Sorry, dumb question, they're already running...
Peter Firmstone wrote:
How can I get Hudson to run the qa tests?
They all pass on Solaris sparc, I'd like to see Linux x86 and Windows
test results if possible.
I'd like to mark this issue resolved if possible.
Some jtreg tests are failing on my machine due to expired keys, but
this is unrelated, same tests failed prior to changes.
Cheers,
Peter.
Hudson (JIRA) wrote:
[
https://issues.apache.org/jira/browse/RIVER-142?page=com.atlassian.jira.plugin.system.issuetabpanels:comment-tabpanel&focusedCommentId=13051625#comment-13051625
]
Hudson commented on RIVER-142:
------------------------------
Integrated in River-trunk #493 (See
[https://builds.apache.org/job/River-trunk/493/])
River-142 Slightly different to the original patch, this commit
fixes delayed garbage collection synchronization issues by processing
expired leases immediately, without locking the entire object table.
Lease has been changed to be responsible for expiry, notification
and processing (on the garbage collection thread), synchronized
internally. A Lease in the object table must now be replaced once it
expires and cannot be renewed, it is removed from the table after it
is marked expired, to prevent garbage collection of potentially
active leases.

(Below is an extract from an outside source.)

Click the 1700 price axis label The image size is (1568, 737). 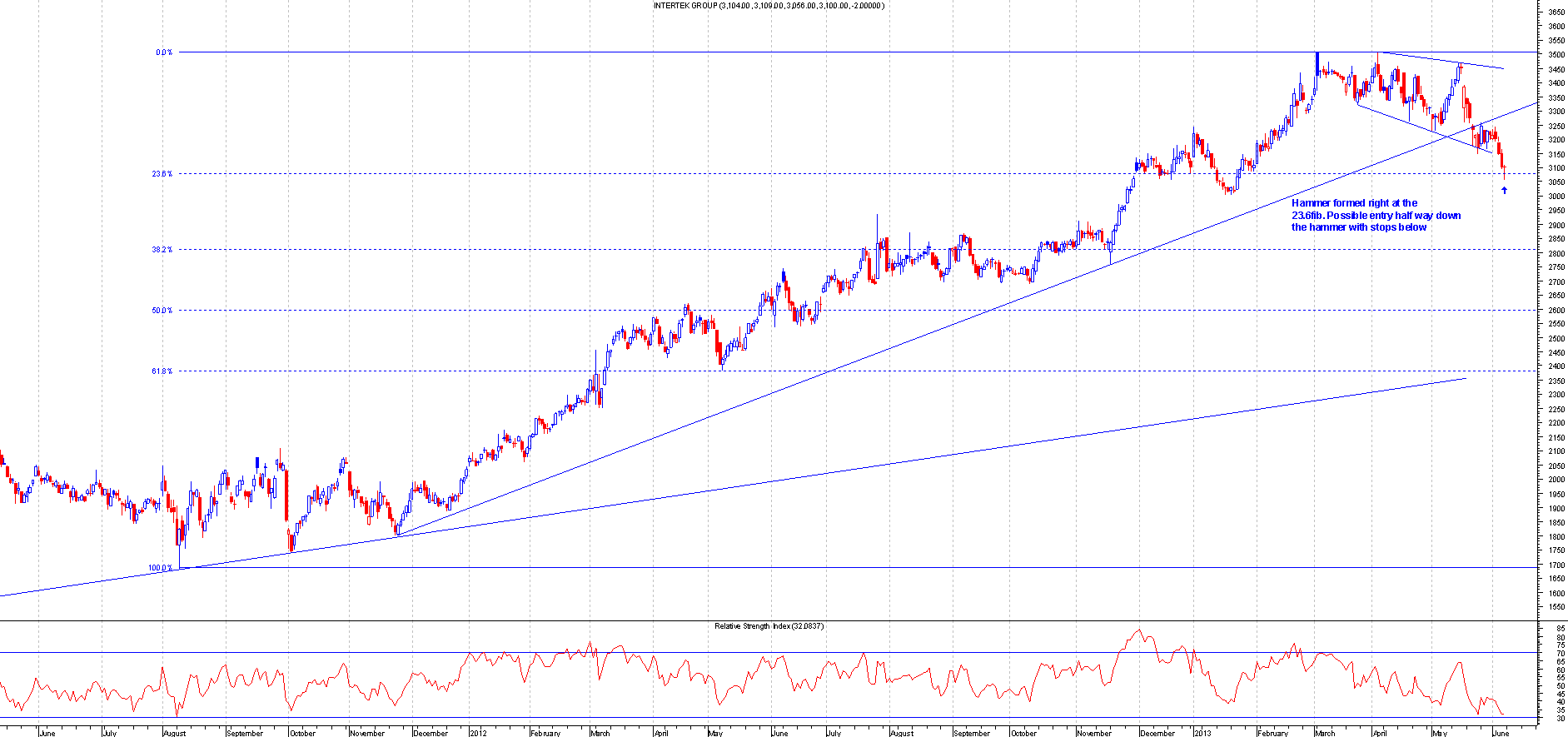tap(1556, 565)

Internal classes have been separated from ObjectTable
and BasicExportTable to encapsulate or simplify synchronization and
locking. Target is now more faithful to Exporter.unexport's
documented behaviour and interrupts dispatched method calls when
force is true when possible.
I wasn't able to create a test to simulate the original failure
condition, to do so requires a large number of leases to be processed
(to create a time window to process garbage collection of leases
after releasing the table lock) and proper timing of dirty calls,
garbage collection and clean calls. The new code processes the lease
immediately and isn't subject to the time window.

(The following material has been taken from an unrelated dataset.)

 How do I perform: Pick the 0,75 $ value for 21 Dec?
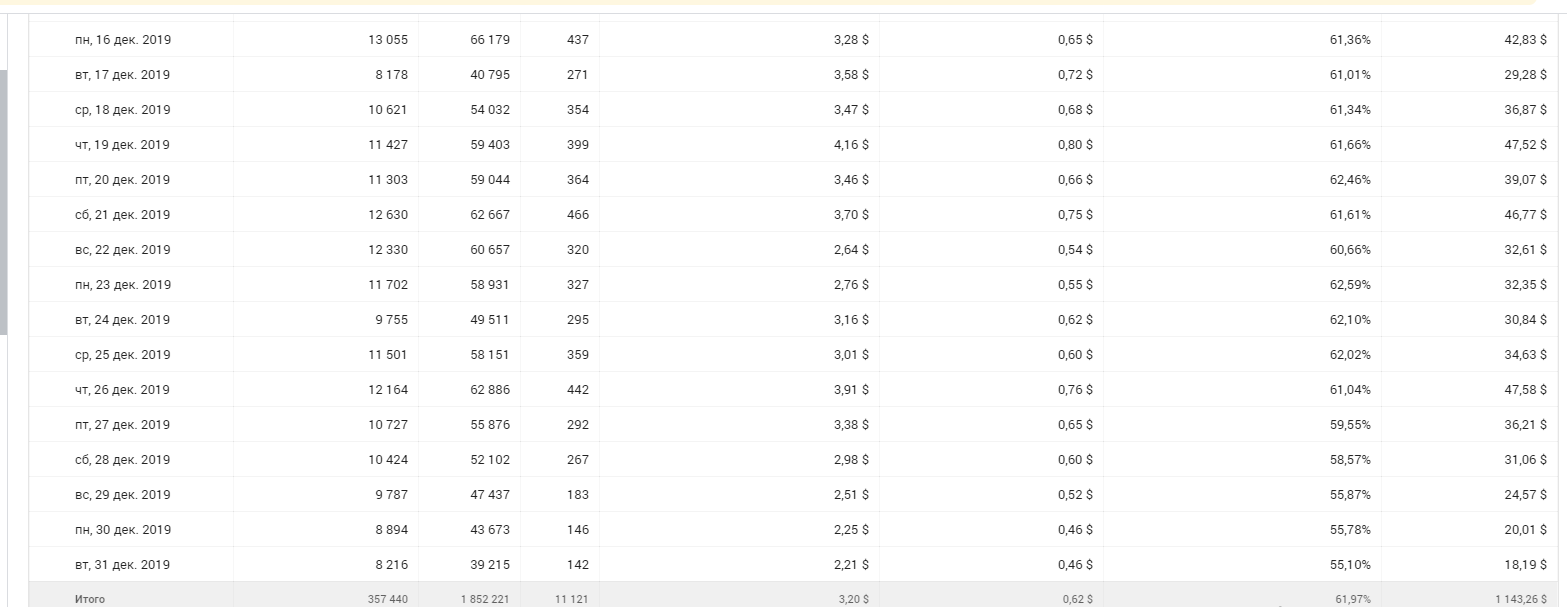1075,215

concurrency problem in DGC lease expiration handling
----------------------------------------------------
Key: RIVER-142
URL: https://issues.apache.org/jira/browse/RIVER-142
Project: River
Issue Type: Bug
Components: net_jini_jeri
Affects Versions: jtsk_2.0
Reporter: Peter Jones
Assignee: Peter Firmstone
Priority: Minor
Attachments: River-142.patch
Bugtraq ID
[4848840|http://bugs.sun.com/bugdatabase/view_bug.do?bug_id=4848840]

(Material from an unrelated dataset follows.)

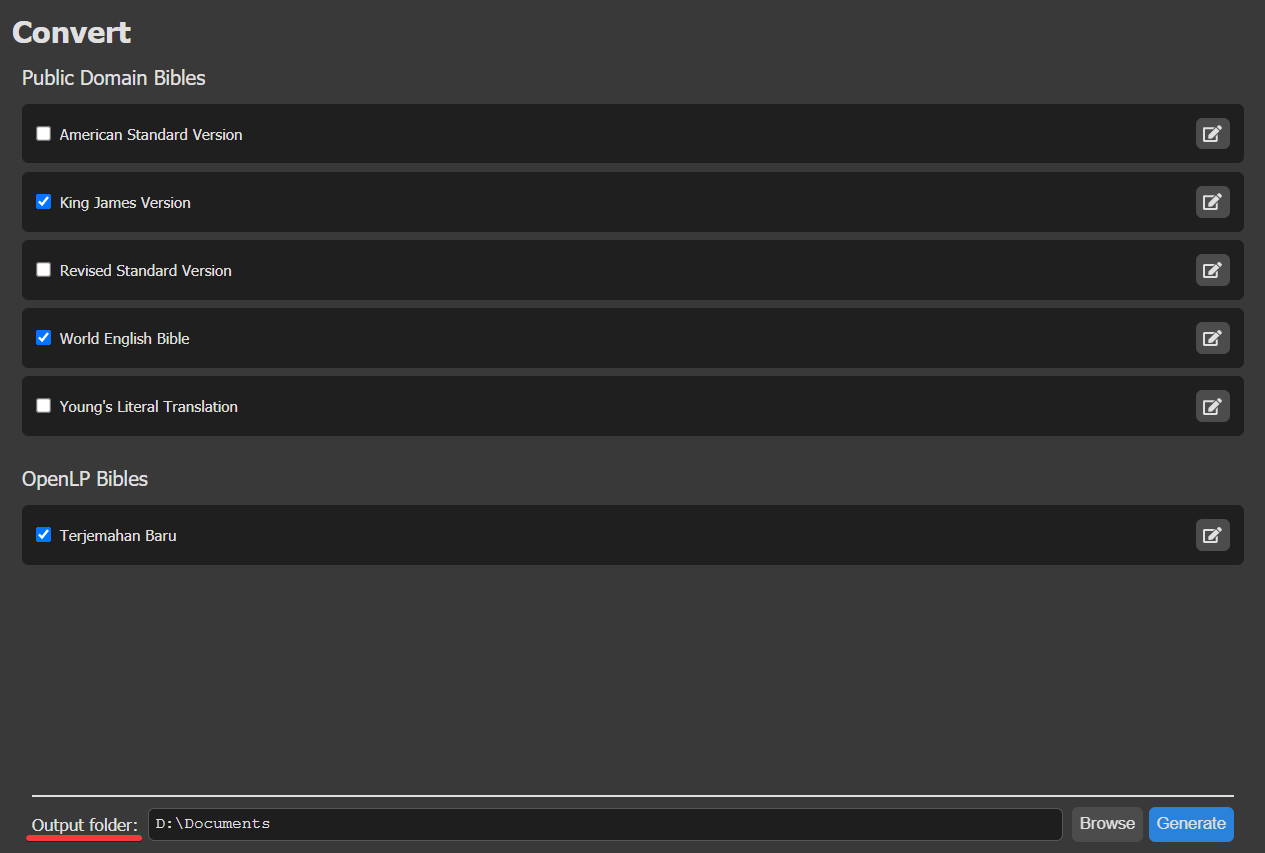1265x853 pixels.
Task: Click the underlined Output folder label
Action: (x=83, y=824)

In the server-side DGC implementation's thread that check's for
lease expirations
({{com.sun.jini.jeri.internal.runtime.ObjectTable.LeaseChecker.run}}),
it checks for them while synchronized on the overall lease table,
but it delays notifying the expired leases' individual registered
{{Targets}} about the expirations until after it has released the
lease table lock. This approach was taken from the JRMP
implementation, which is that way because of the fix for 4118056 (a
previous deadlock bug-- but now, I'm thinking that the JRMP
implementation has this bug too).
The problem seems to be that after releasing the lease table lock,
it is possible for another lease renewal/request to come in (from
the same DGC client and for the same remote object) that would then
be invalidated by the subsequent {{Target}} notification made by the
lease expiration check thread-- and thus the client's lease renewal
(for that remote object) will be forgotten. It would appear that
the synchronization approach here needs to be reconsidered.
h4. ( Comments note: )
In addition to the basic problem of the expired-then-renewed client
being removed from the referenced set, there is also the problem of
the sequence table entry being forgotten-- which prevents detection
of a "late clean call".
Normally, late clean calls are not a problem because sequence
numbers are retained while the client is in the referenced set (and
there is no such thing as a "strong dirty"). But in this case, with
the following order of events on the server side:
# dirty, seqNo=2
# (lease expiration)
# clean, seqNo=1
The primary bug here is that the first two events will leave the
client missing from the referenced set. But the secondary bug is
that even if that's fixed, with the sequence number forgotten, the
third event (the "late clean call") will still cause the client to
be removed from the referenced set.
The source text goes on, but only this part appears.